Até ao final da tarde de ontem, todos os preparativos para a cerimónia de hoje já estavam concluídos, com destaque para o sepulcro, onde deverá repousar o corpo do pintor-mor. A urna será depositada mais ou menos a quatro degraus em cima da base do sepulcro, no qual estão gravadas as seguintes palavras: “Malangatana Valente Ngwenya ( 1936/2011), Hambanine tatana, wissa ha hombe a ku rhulene” (Adeus pai, descanse em paz). Saliente-se que o Governo decretou luto nacional para os dias de hoje e amanhã.
Euforia em Matalana
Nem mesmo as chuvas que caíram nas primeiras horas de ontem impossibilitaram que o mestre chegasse à casa. Antes de chegar a Matalana, o corpo do pintor percorreu várias avenidas da capital, onde milhares de admiradores puderam despedir-se do mestre. Já em Matalana, houve homenagens, cânticos e rezas à sombra das árvores. No “estádio” erguido pelo mestre, houve uma mega-animação cultural e exaltação ao mestre.
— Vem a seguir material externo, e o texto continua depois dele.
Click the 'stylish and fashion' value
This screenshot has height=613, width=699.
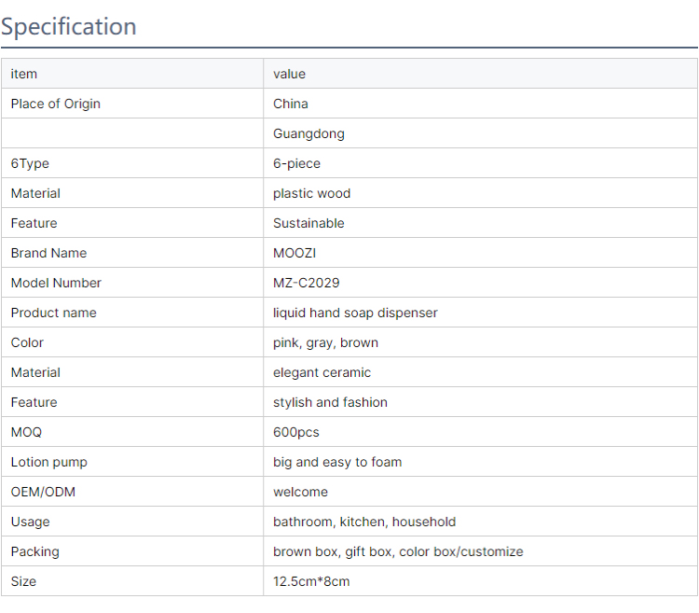[330, 402]
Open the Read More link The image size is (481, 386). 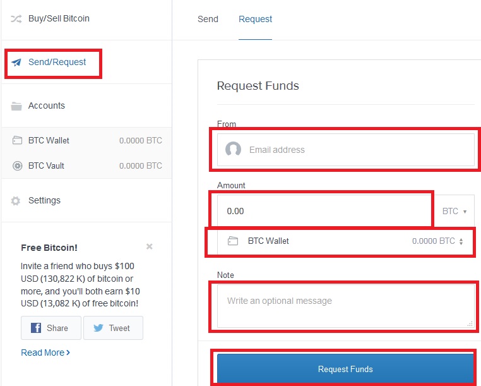click(45, 353)
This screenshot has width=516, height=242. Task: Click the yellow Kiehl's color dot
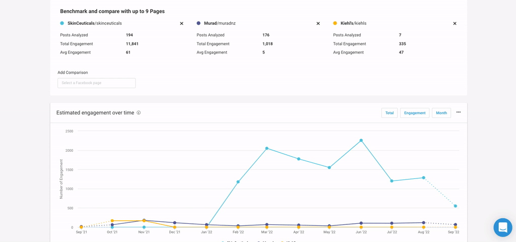click(335, 23)
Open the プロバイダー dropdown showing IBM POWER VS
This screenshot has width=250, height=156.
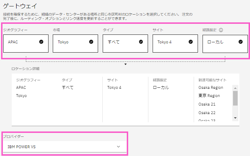[x=64, y=146]
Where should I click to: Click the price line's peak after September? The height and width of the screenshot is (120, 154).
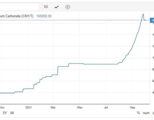pyautogui.click(x=143, y=14)
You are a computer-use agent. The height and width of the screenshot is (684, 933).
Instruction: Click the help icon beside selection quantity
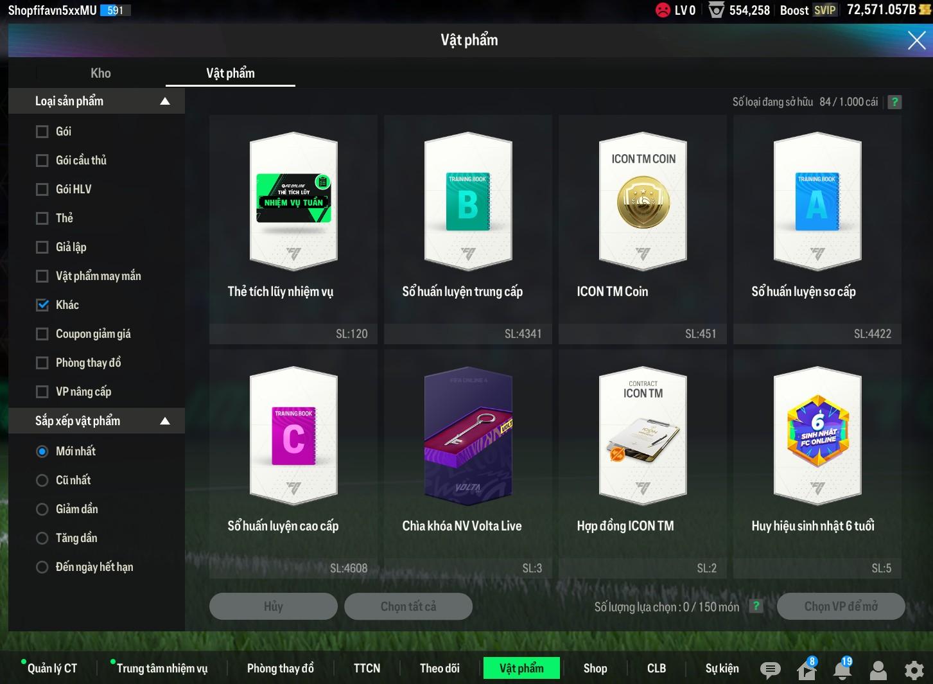click(756, 606)

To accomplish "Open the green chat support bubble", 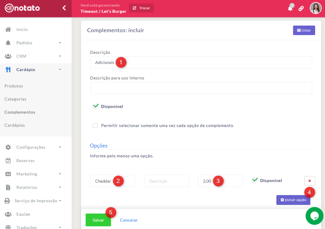I will pos(314,216).
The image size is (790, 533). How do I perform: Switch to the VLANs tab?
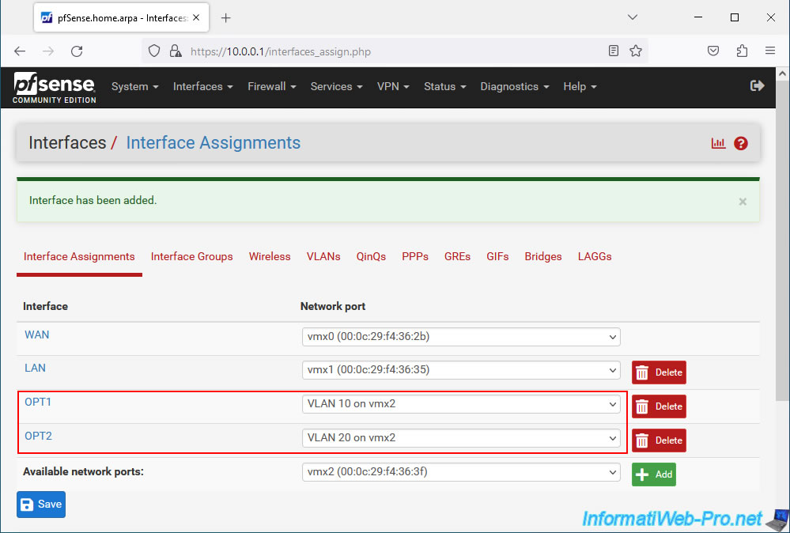click(323, 256)
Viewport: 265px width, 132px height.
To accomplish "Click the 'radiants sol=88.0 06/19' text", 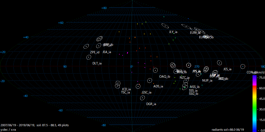I will pyautogui.click(x=228, y=130).
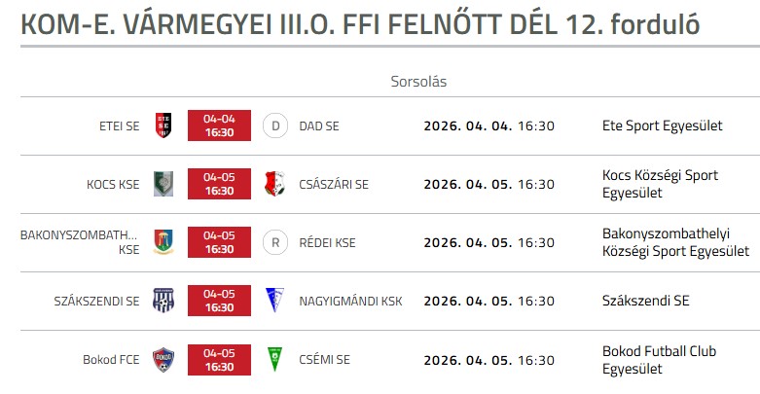This screenshot has height=394, width=760.
Task: Open the ETEI SE team link
Action: click(x=119, y=125)
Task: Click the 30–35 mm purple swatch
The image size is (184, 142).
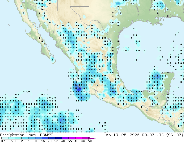Action: 65,138
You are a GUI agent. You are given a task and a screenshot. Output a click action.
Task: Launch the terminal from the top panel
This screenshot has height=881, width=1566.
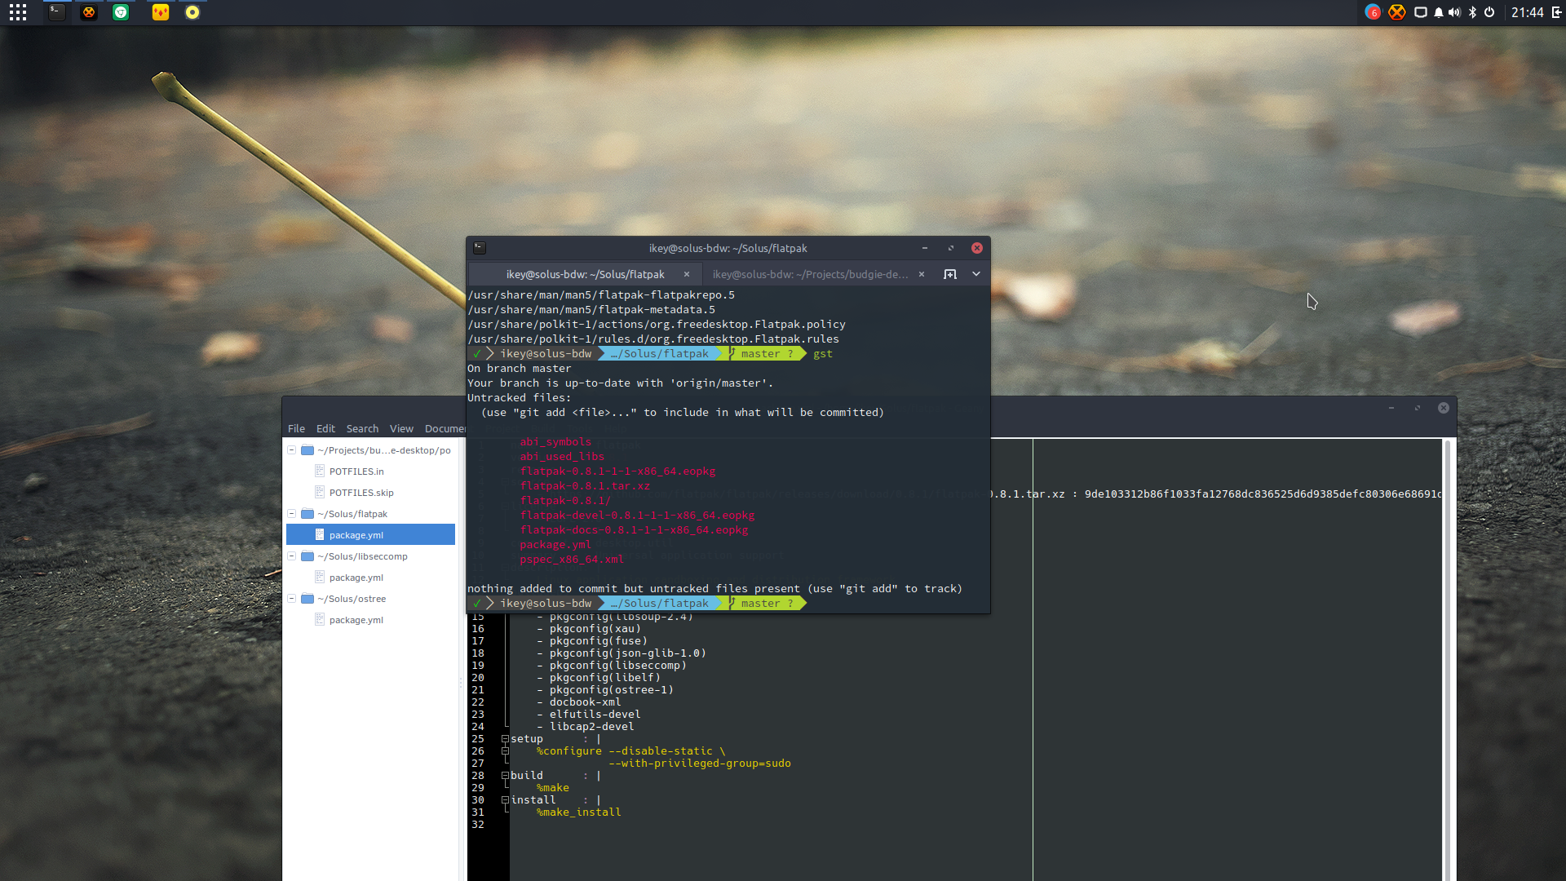tap(56, 12)
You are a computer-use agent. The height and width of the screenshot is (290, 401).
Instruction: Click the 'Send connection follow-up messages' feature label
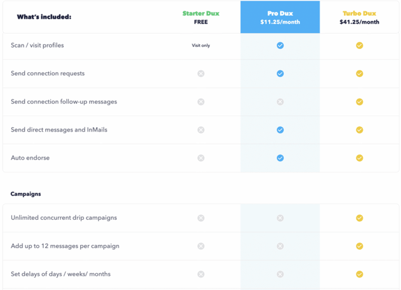point(64,101)
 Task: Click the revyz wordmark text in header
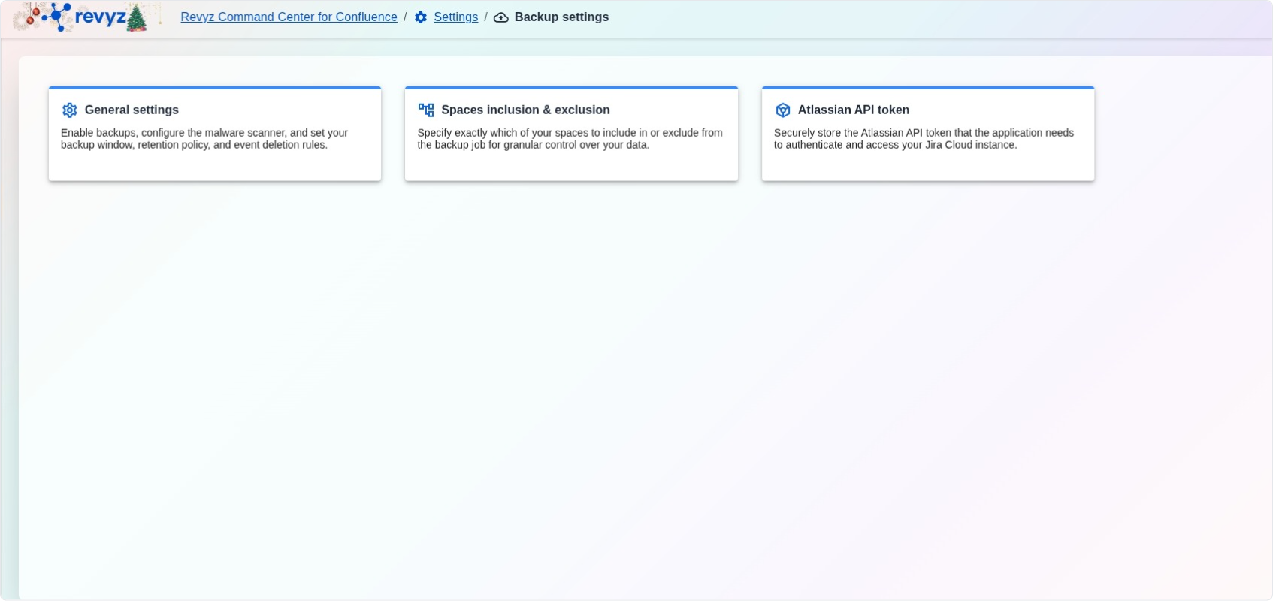click(100, 17)
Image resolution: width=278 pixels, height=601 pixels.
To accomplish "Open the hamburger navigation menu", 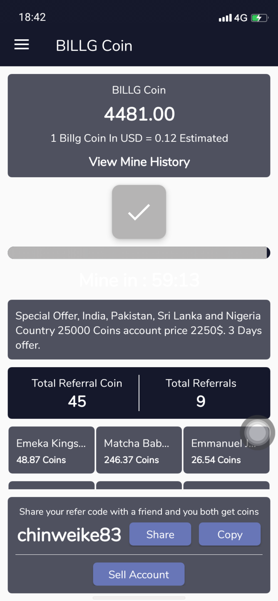I will [x=21, y=45].
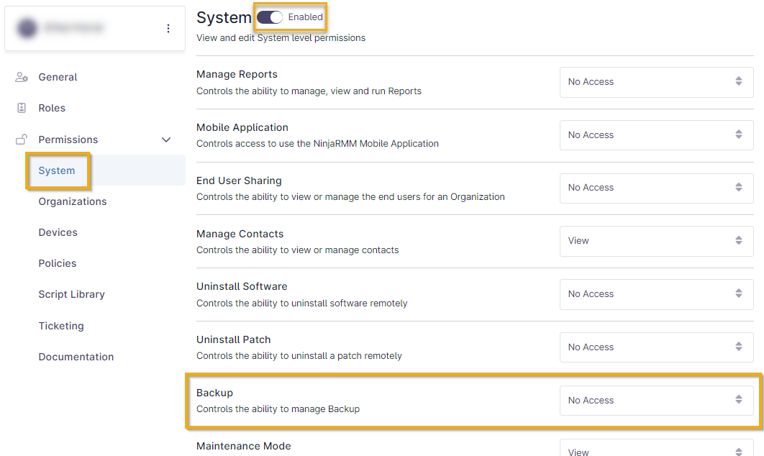Collapse the Permissions section chevron

[166, 140]
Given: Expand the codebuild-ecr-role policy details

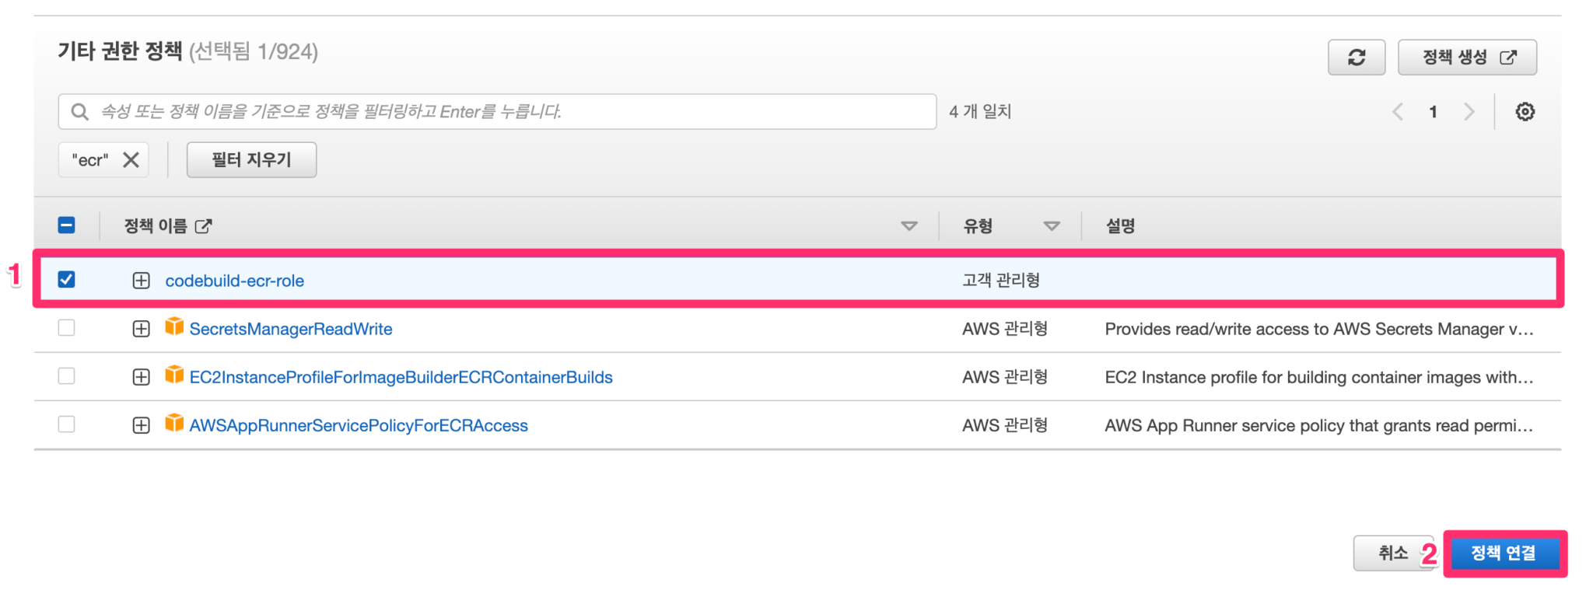Looking at the screenshot, I should pyautogui.click(x=141, y=280).
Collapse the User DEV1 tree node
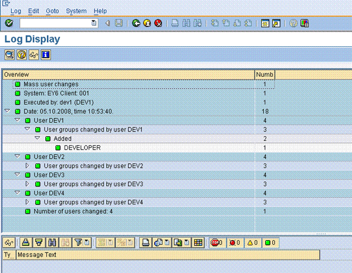This screenshot has width=352, height=273. click(x=17, y=120)
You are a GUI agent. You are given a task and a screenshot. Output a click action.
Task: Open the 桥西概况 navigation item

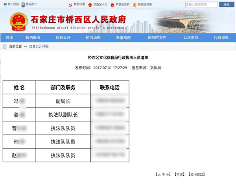(33, 38)

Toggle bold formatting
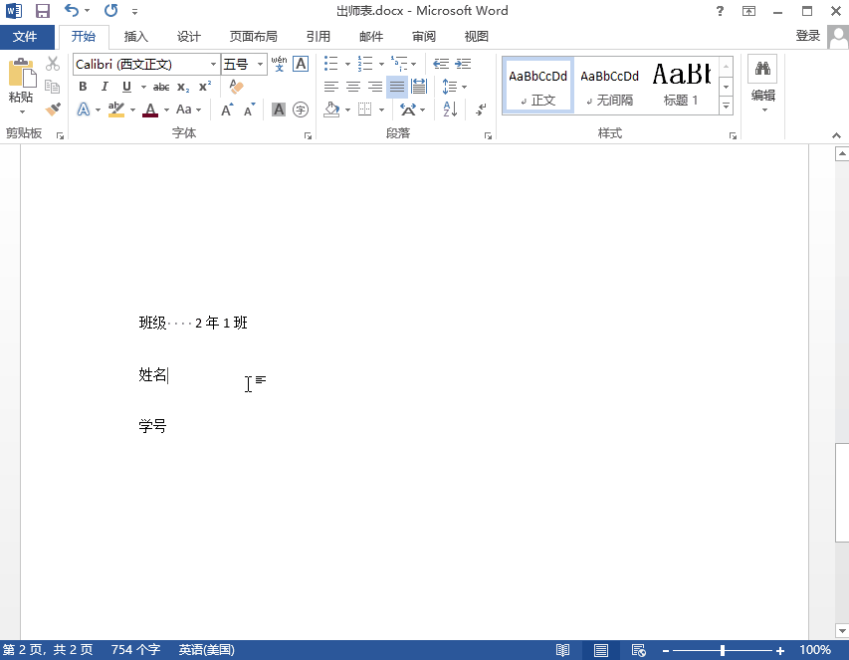[x=83, y=87]
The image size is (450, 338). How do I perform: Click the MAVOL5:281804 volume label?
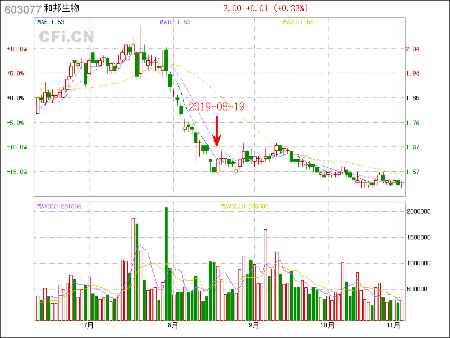pos(59,207)
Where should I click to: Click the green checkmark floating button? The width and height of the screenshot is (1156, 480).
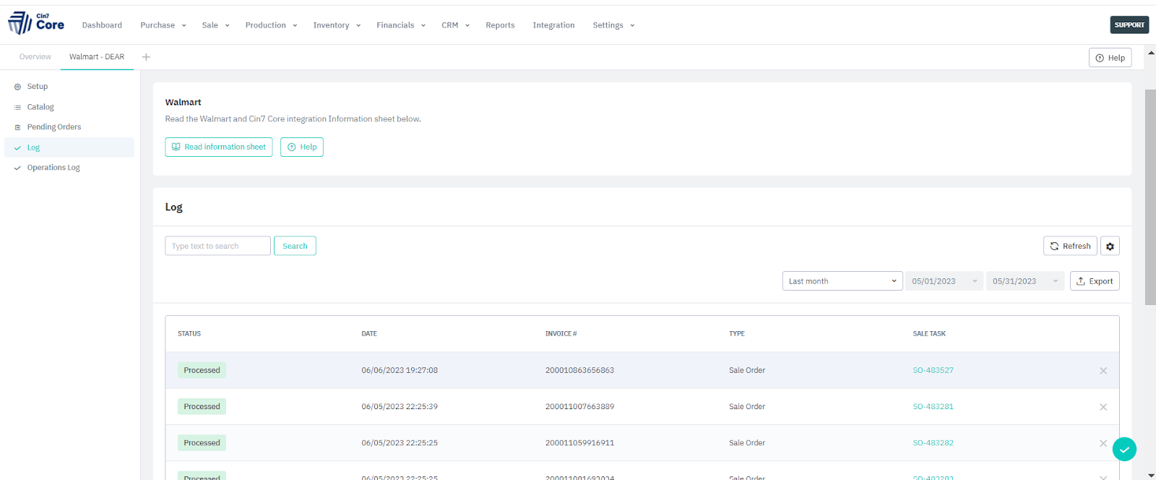(x=1123, y=449)
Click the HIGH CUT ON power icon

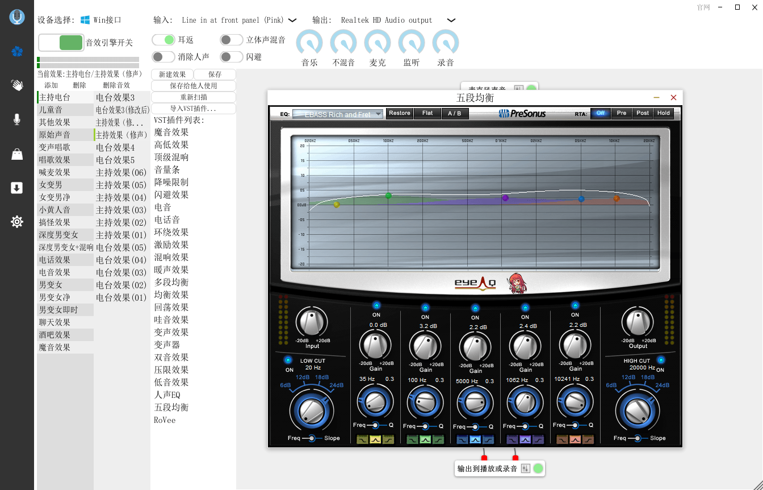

Artistas como Dilon Ndjindji, Elvira Viegas, Stewart Sukuma, José Mucavele, Alberto Mutxeca, a Tuna Académica d’ A Politécnica, o Grupo Coral de Matalana, dirigido pelo maestro Filipe Zefanias Machiana, entre outros, fizeram vibrar o público, com música e dança, para os residentes e todos os que para lá se deslocaram, para homenagear o mestre.